__INPUT FOR THIS TASK__

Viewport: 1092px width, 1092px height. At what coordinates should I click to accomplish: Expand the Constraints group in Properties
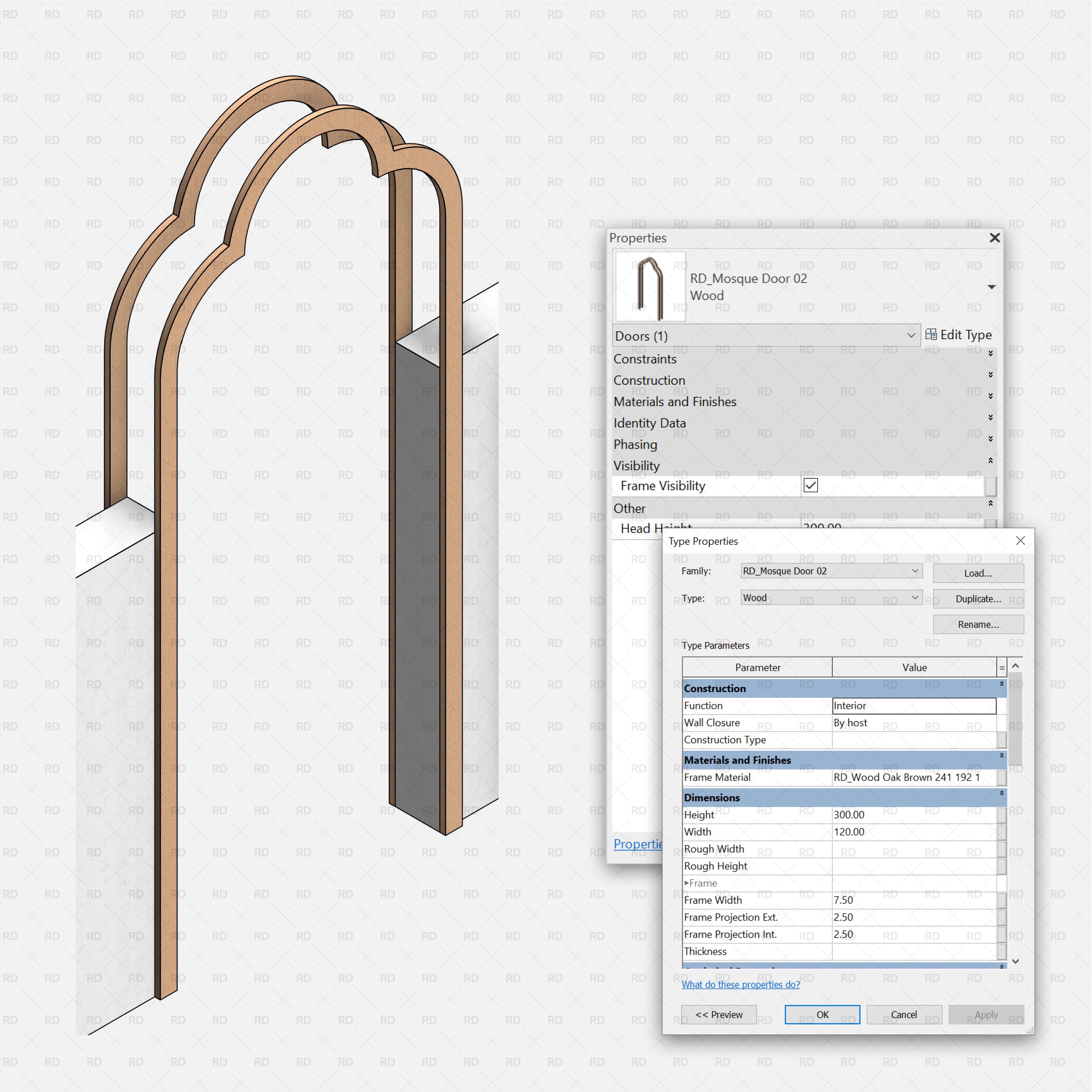[x=990, y=353]
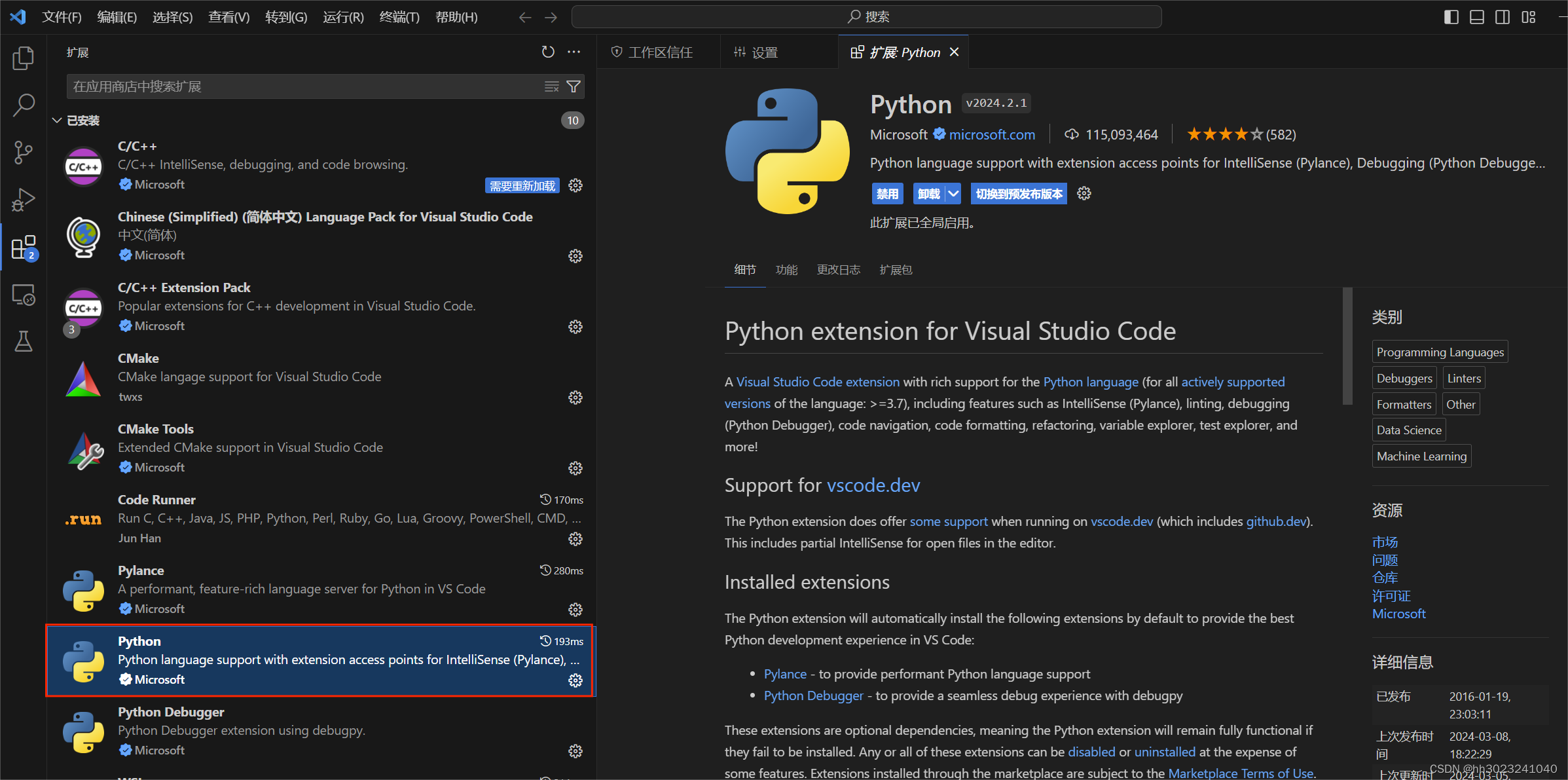Open the Search view in the activity bar
Viewport: 1568px width, 780px height.
point(23,105)
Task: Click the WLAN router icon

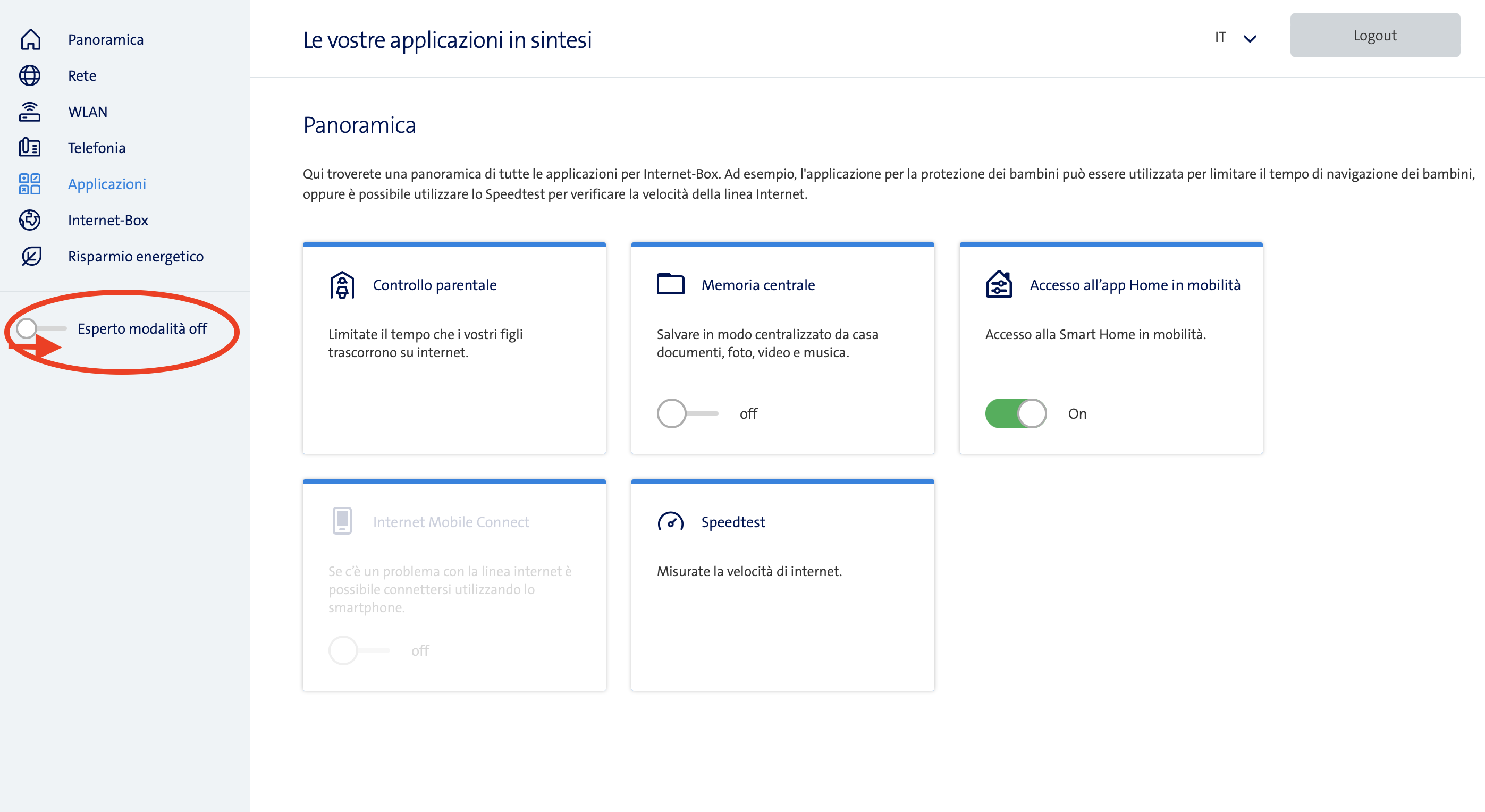Action: click(x=30, y=112)
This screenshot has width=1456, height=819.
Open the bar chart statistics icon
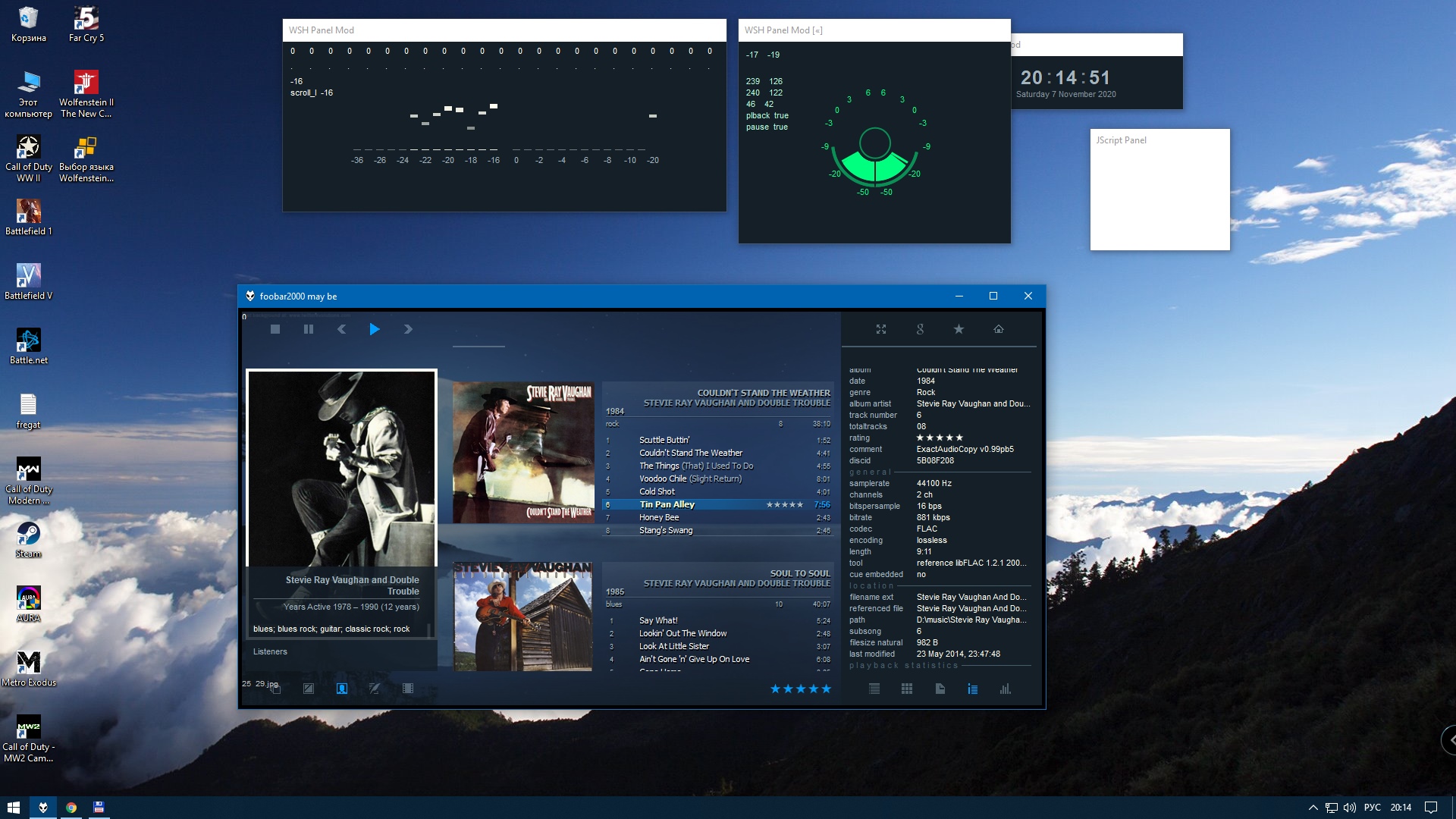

__WORK REQUIRED__
Produce an exact copy of the lines from the line with "This screenshot has width=1456, height=819." through the last line of the data above, both ends included. No pictures belong in it.

__RESULT FOR THIS TASK__
This screenshot has width=1456, height=819.
Open the bar chart statistics icon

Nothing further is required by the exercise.